El centro de estudios evaluó un escenario optimista con crecimiento real anual del 3,3%. Incluso bajo esta hipótesis, que supera cualquier registro histórico reciente del país, el margen fiscal sigue siendo estrecho. El Estado nacional requeriría once años para compensar la caída de recursos derivada de suprimir retenciones y el impuesto al cheque.

Si la prioridad se concentrara exclusivamente en las retenciones, el sector agropecuario debería esperar casi cuatro años para su desaparición total. El impuesto a las transferencias bancarias, en cambio, podría eliminarse recién siete años después.

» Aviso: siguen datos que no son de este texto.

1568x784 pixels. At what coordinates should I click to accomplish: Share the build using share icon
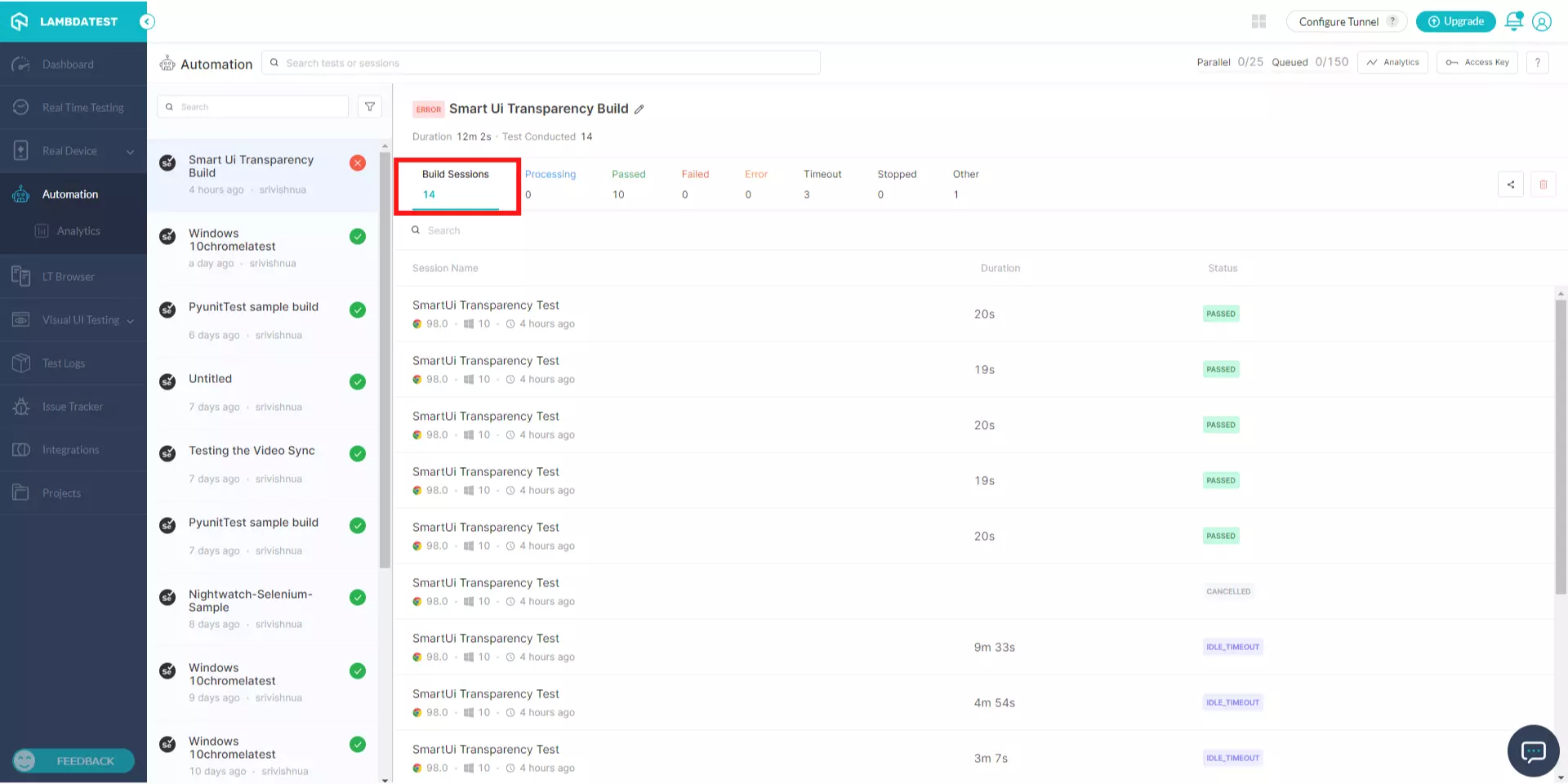click(x=1510, y=185)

Diferencias provinciales marcadas

A nivel subnacional los plazos se extienden aún más. Bajo el supuesto de gasto público congelado y de destinar todo el incremento de coparticipación al reemplazo de Ingresos Brutos y Sellos, las provincias más grandes necesitarían más de una década. Santa Fe y Mendoza requerirían alrededor de 14 años, Córdoba 16 años y la provincia de Buenos Aires casi 20 años.

Estas diferencias reflejan tanto el tamaño de las economías provinciales como la dependencia de cada jurisdicción respecto de los tributos distorsivos.

Propuestas para acelerar la reforma

El IERAL plantea que la superposición de impuestos sobre un mismo hecho imponible constituye uno de los principales problemas del sistema tributario argentino. Las ventas están gravadas simultáneamente por el IVA, Ingresos Brutos y tasas municipales, generando ineficiencias y mayor evasión.

Como alternativa, propone avanzar hacia un “Super IVA” que concentre la recaudación en un único tributo al consumo. Este esquema mantendría el nivel de ingresos fiscales con un diseño más simple y neutral, al tiempo que facilitaría el control y reduciría el impacto negativo sobre la competitividad.

La entidad también señala que una reforma de esta naturaleza permitiría eliminar los derechos de exportación sin resignar recursos, siempre que se fortalezca la recaudación de Ganancias y Bienes Personales. Sin embargo, advierte que cualquier transformación de esta magnitud exige amplios consensos políticos y un trabajo técnico riguroso que evite los errores del gradualismo aplicado en el Consenso Fiscal de 2017.